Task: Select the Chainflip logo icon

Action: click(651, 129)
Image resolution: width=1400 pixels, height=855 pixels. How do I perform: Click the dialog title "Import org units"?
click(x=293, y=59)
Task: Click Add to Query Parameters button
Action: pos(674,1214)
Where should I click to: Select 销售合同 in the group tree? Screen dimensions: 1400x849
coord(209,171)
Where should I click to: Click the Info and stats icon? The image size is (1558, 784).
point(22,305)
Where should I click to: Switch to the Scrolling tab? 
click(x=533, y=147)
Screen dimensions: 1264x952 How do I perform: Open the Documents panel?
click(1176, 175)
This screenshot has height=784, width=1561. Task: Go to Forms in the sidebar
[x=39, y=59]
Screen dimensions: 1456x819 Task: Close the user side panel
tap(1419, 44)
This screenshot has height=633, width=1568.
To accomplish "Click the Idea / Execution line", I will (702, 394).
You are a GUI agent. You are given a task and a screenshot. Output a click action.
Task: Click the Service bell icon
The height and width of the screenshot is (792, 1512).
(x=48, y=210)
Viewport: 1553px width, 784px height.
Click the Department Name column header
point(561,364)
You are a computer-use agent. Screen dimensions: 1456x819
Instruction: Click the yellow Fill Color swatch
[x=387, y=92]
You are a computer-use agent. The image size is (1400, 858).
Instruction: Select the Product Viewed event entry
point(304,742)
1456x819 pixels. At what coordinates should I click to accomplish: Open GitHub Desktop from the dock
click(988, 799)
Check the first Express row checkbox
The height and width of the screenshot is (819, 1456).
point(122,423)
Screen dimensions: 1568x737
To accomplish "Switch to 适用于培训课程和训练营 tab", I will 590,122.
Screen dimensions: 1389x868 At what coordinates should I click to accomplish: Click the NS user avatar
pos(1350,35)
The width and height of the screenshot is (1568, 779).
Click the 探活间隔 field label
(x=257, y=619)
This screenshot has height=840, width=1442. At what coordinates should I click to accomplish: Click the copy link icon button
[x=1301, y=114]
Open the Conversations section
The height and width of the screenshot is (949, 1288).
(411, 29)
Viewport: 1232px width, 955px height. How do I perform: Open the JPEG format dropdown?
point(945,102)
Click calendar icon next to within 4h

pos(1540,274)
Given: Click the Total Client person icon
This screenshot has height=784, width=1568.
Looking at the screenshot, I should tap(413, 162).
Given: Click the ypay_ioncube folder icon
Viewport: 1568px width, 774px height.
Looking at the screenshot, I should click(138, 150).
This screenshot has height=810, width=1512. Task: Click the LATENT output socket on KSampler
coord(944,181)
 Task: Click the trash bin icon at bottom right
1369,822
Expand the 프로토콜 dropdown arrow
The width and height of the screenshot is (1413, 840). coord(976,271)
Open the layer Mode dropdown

☆ ☆ ☆ ☆ ☆

PROMPT: Starting at the line that contains "Screen dimensions: 1389x868", write out every line through the last one in the data above, exactly as it stands.

TASK RESPONSE:
Screen dimensions: 1389x868 At what coordinates should I click to accomplish: Click the NS user avatar
pos(1350,35)
The width and height of the screenshot is (1568, 779).
Click the 探活间隔 field label
(x=257, y=619)
This screenshot has height=840, width=1442. At what coordinates should I click to accomplish: Click the copy link icon button
[x=1301, y=114]
Open the Conversations section
The height and width of the screenshot is (949, 1288).
(411, 29)
Viewport: 1232px width, 955px height. How do I perform: Open the JPEG format dropdown?
point(945,102)
Click calendar icon next to within 4h

pos(1540,274)
Given: Click the Total Client person icon
This screenshot has height=784, width=1568.
Looking at the screenshot, I should tap(413, 162).
Given: Click the ypay_ioncube folder icon
Viewport: 1568px width, 774px height.
Looking at the screenshot, I should click(138, 150).
This screenshot has height=810, width=1512. Task: Click the LATENT output socket on KSampler
coord(944,181)
 Task: Click the trash bin icon at bottom right
1369,822
Expand the 프로토콜 dropdown arrow
The width and height of the screenshot is (1413, 840). coord(976,271)
Open the layer Mode dropdown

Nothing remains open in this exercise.